Question

edgeR: glmLRT equivalence between tests with cell means model and factor levels model

0

Entering edit mode

mmclean • 0

@mmclean-7756

Last seen 9.0 years ago

United States

I'm analyzing a 2^3 factorial design with replication with edgeR and am fitting cell means models to test differences in treatment means and also fitting factor levels models to test main effects and interactions. I am finding that results for the tests for zero main effects give the exact same results as certain tests for the equality of two treatment means. This does not make sense to me and I can't find a mistake in my code.

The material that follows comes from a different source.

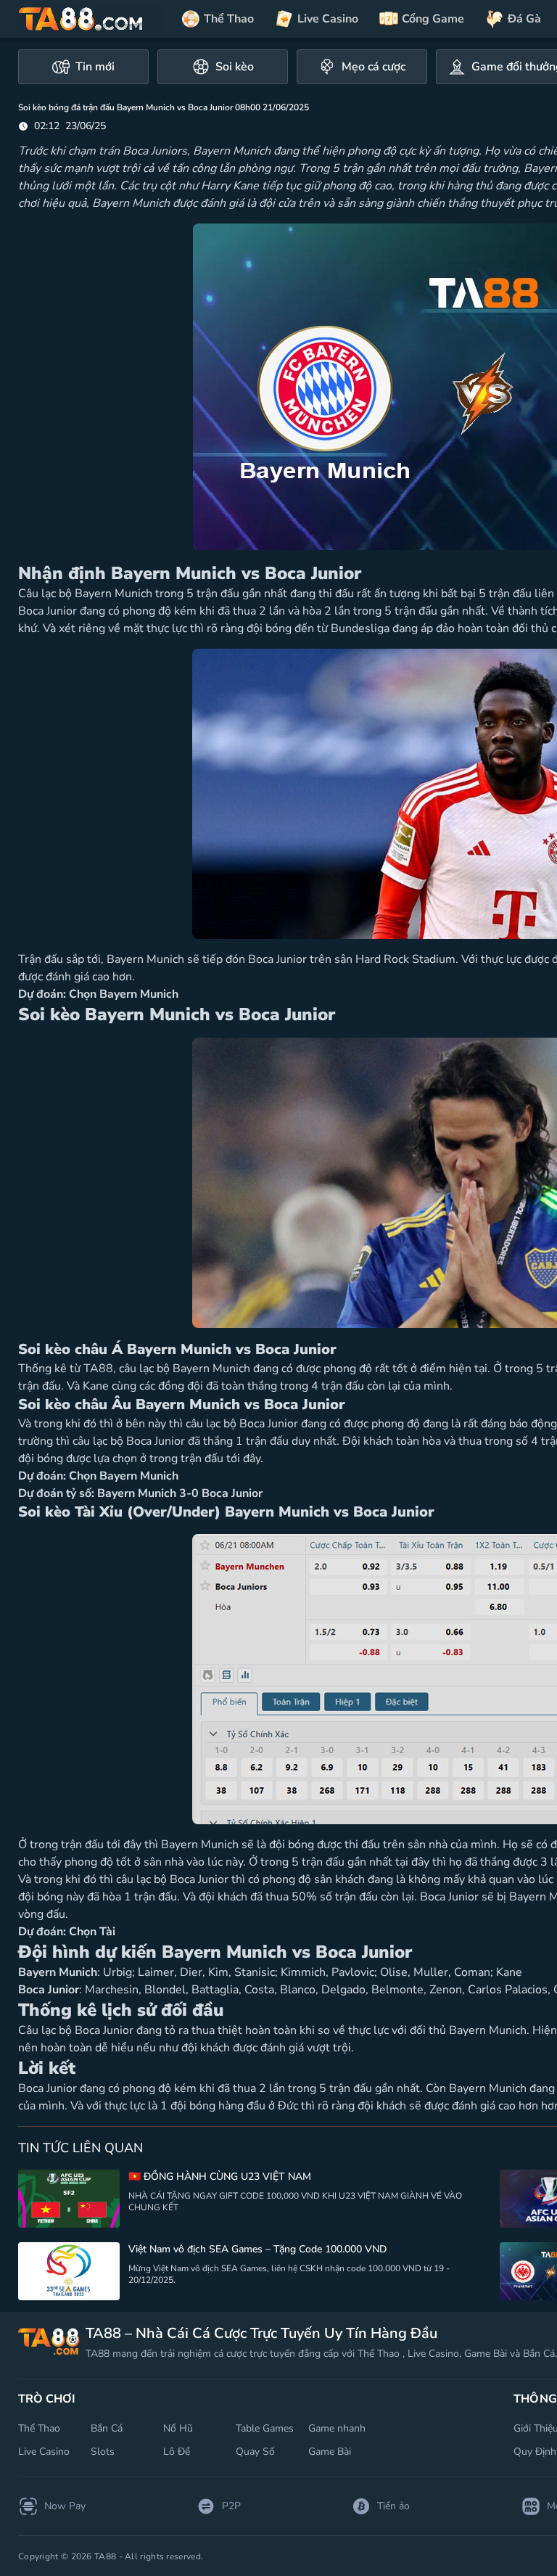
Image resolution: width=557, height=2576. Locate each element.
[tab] (83, 66)
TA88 (98, 1369)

A reproducible example follows.

library(edgeR)
n <- 10000
samps <- c("cca1","cca2","cca3","cca4","cca5","cca6","cpa1","cpa2","cpa3","cpa4",
           "cpa5","cpa6","fca1","fca2","fca3","fca4","fca5","fca6","fpa1","fpa2",
           "fpa3","fpa4","fpa5","fpa6","ccs1","ccs2","ccs3","ccs4","ccs5","ccs6",
           "cps1","cps2","cps3","cps4","cps5","cps6","fcs1","fcs2","fcs3","fcs4",
           "fcs5","fcs6","fps1","fps2","fps3","fps4","fps5","fps6")
n.chips <- length(samps)
r.counts <- matrix(rpois(n*n.chips, 10), n, n.chips)
colnames(r.counts) <- samps
f1 <- factor(substr(colnames(r.counts), 1, 1))
f2 <- factor(substr(colnames(r.counts), 2, 2))
f3 <- factor(substr(colnames(r.counts), 3, 3))
f3 <- relevel(f3, "s")

group <- factor(paste(f1, f2, f3, sep = "."))
design.cm <- model.matrix(~0+group)  # cell means model
design.fl <- model.matrix(~f1*f2*f3)  # factor levels model,

dat.new <- DGEList(counts=r.counts, group=group)
dat.new <- calcNormFactors(dat.new, method = "RLE")

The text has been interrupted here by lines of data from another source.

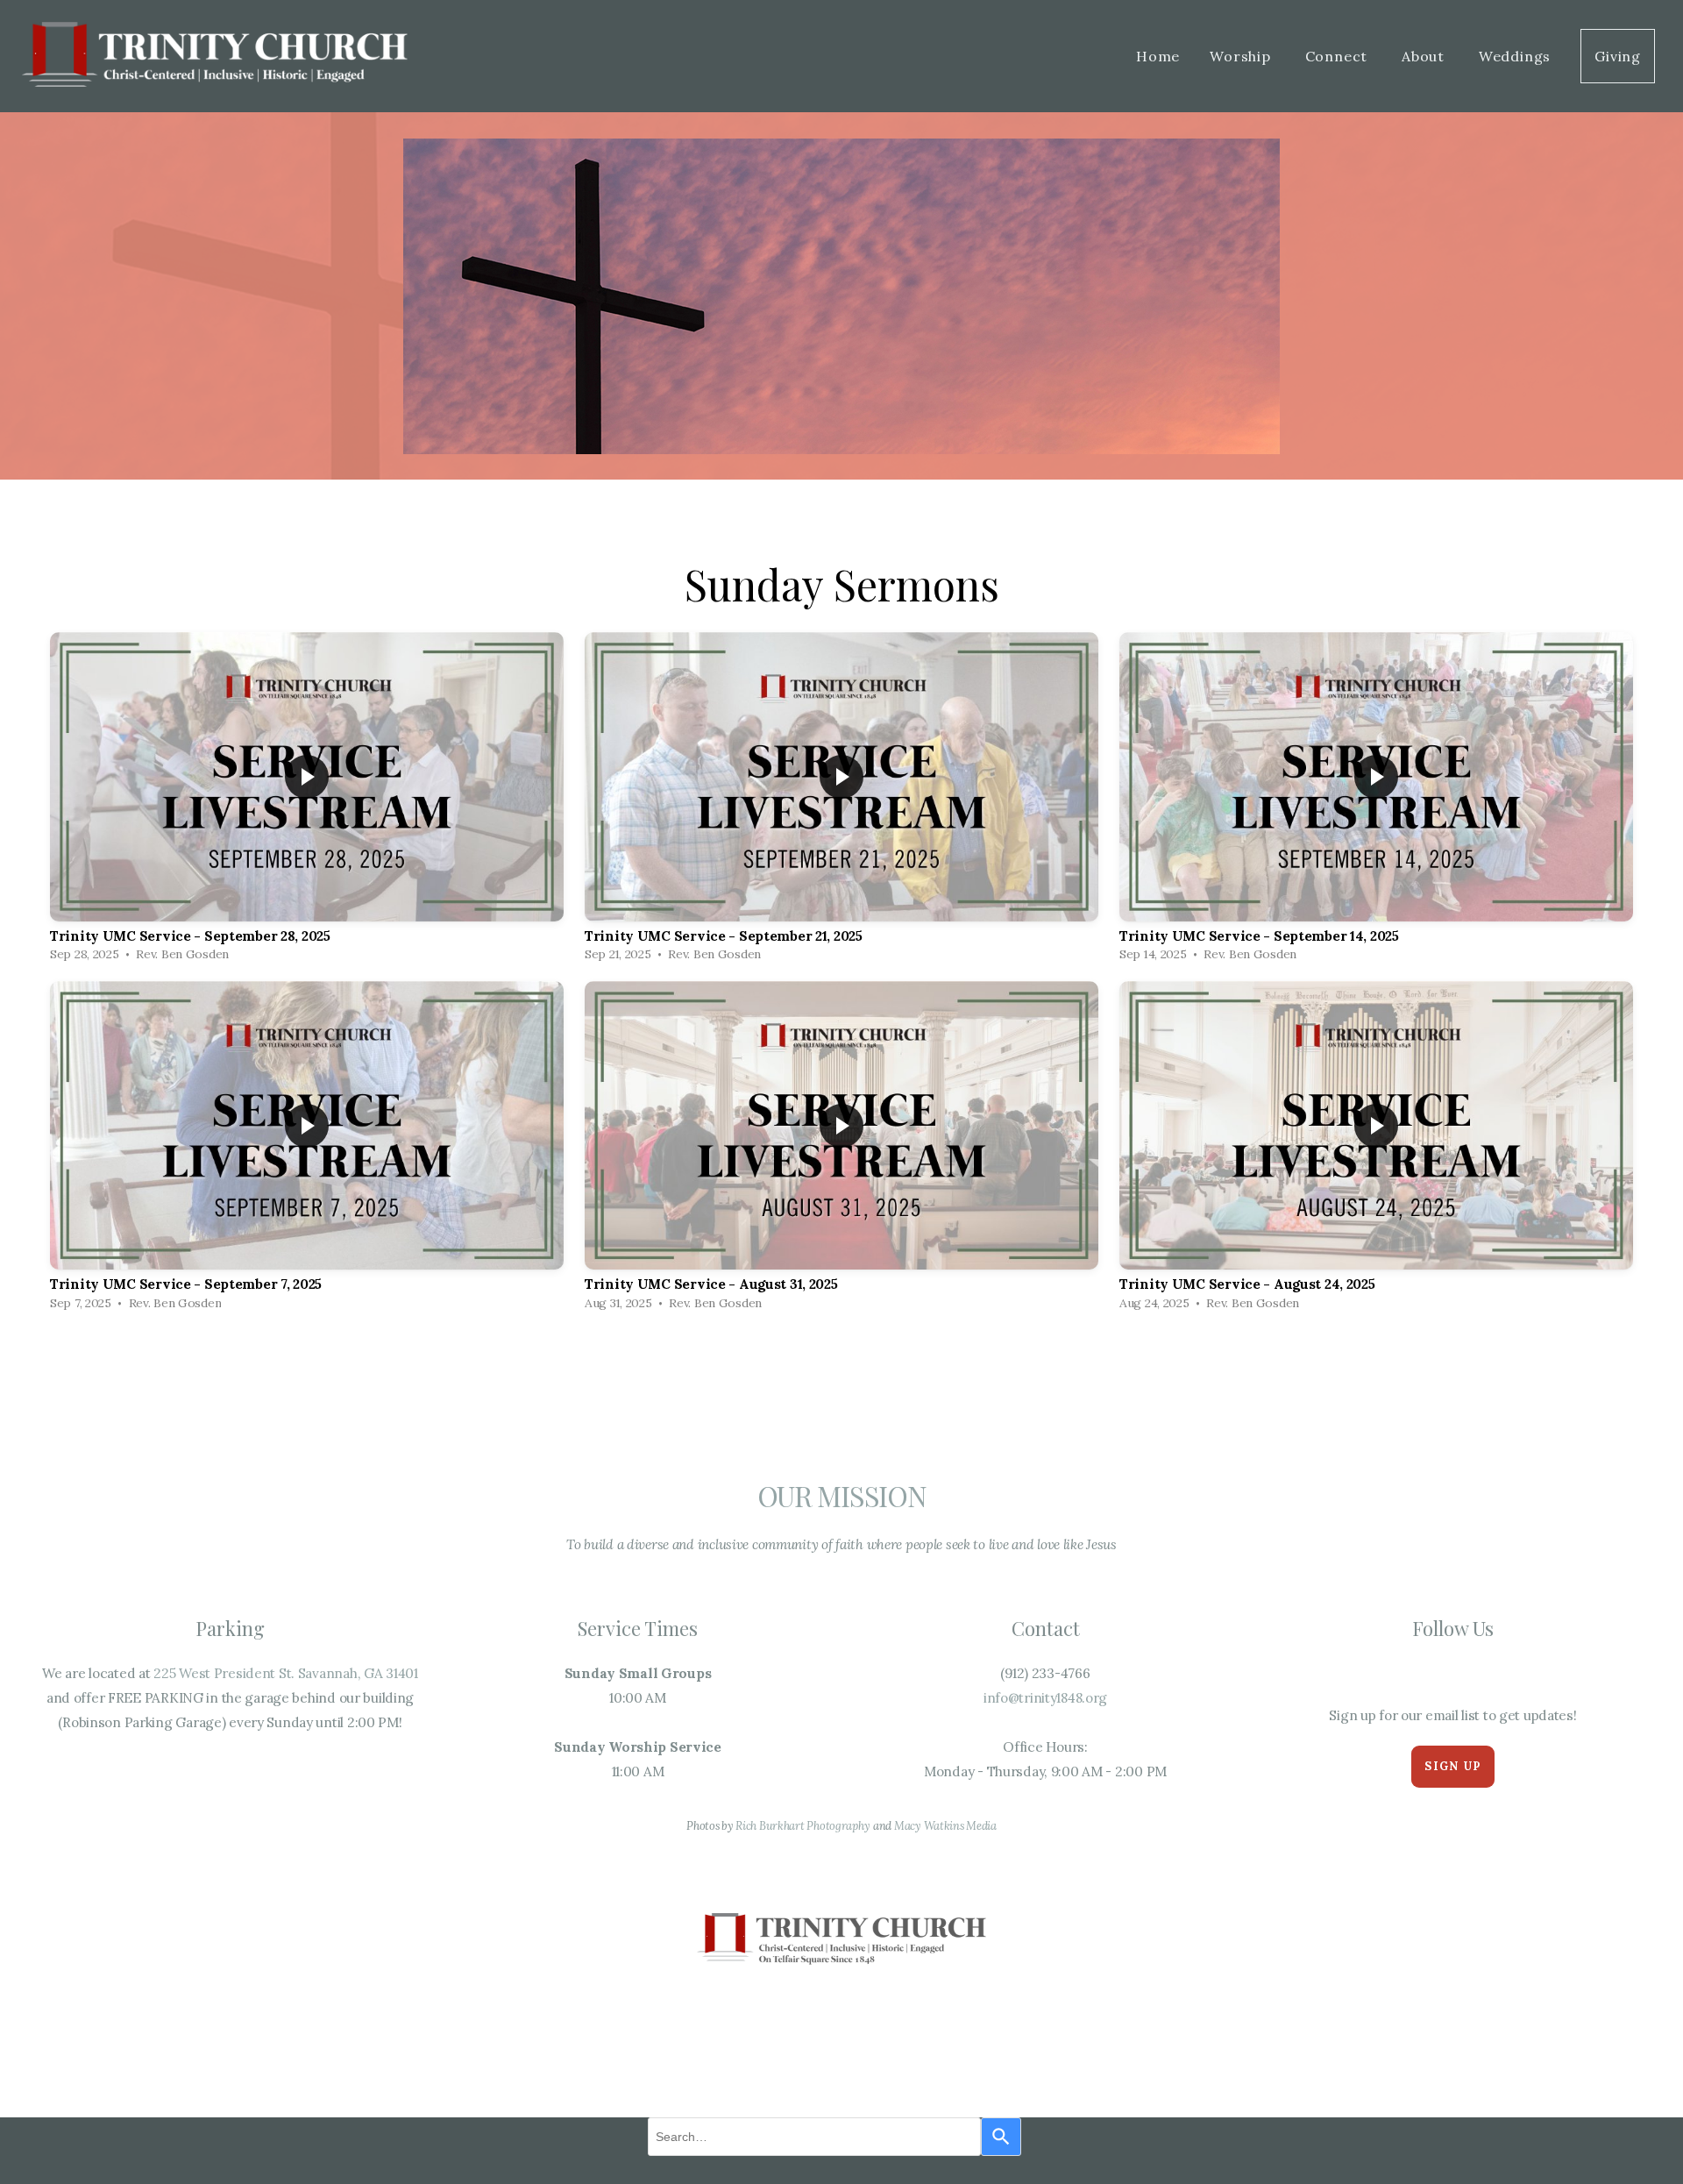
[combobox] (814, 2136)
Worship (1242, 56)
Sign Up (1452, 1766)
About (1425, 56)
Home (1158, 56)
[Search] (1001, 2136)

dat.cm <- estimateGLMCommonDisp(dat.new, design.cm, verbose=TRUE)

dat.fl <- estimateGLMCommonDisp(dat.new, design.fl, verbose=TRUE)

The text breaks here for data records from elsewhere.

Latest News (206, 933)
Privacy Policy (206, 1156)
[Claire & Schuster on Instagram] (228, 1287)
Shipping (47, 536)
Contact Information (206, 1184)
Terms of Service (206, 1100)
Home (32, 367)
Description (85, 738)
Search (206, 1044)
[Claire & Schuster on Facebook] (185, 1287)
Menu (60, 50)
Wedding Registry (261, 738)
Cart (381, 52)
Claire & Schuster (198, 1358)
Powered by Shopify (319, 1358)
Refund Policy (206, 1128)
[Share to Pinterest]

fit.cm <- glmFit(dat.cm, design.cm)
fit.fl <- glmFit(dat.fl, design.fl)
colnames(fit.cm$coef)
colnames(fit.fl$coef)
lrt.cm <- glmLRT(fit.cm, contrast = c(1, -1, 0, 0, 0, 0, 0, 0))
lrt.fl <- glmLRT(fit.fl, coef = 4)
all.equal(lrt.cm$table, lrt.fl$table)

lrt.cm <- glmLRT(fit.cm, contrast = c(0, -1, 0, 1, 0, 0, 0, 0))
lrt.fl <- glmLRT(fit.fl, coef = 3)
all.equal(lrt.cm$table, lrt.fl$table)

lrt.cm <- glmLRT(fit.cm, contrast = c(0, -1, 0, 0, 0, 1, 0, 0))
lrt.fl <- glmLRT(fit.fl, coef = 2)
all.equal(lrt.cm$table, lrt.fl$table)

Can someone explain why this is happening?

edger anova • 1.5k views

ADD COMMENT • link updated 9.0 years ago by Aaron Lun ★ 28k • written 9.0 years ago by mmclean • 0

score 3 · Accepted Answer · 2015-05-17

Let's focus on the meaning of the coefficients in your interaction model. The intercept represents the expression of the c.c.a group for libraries 25 - 30, based on the fact that the intercept is the only non-zero term in the corresponding rows of design.fl. Similarly, coefficient 4 represents the difference between the c.c.s and c.c.a groups, as libraries 1 - 6 are the only rows that have non-zero terms for just the intercept and coefficient 4. While this coefficient is nominally involved in the systematic component of other groups, it will have no practical effect as changes in expression for those other groups will be absorbed by interaction terms. So, dropping coefficient 4 would give you a comparison between those two groups, exactly as you have specified in your first lrt.cm.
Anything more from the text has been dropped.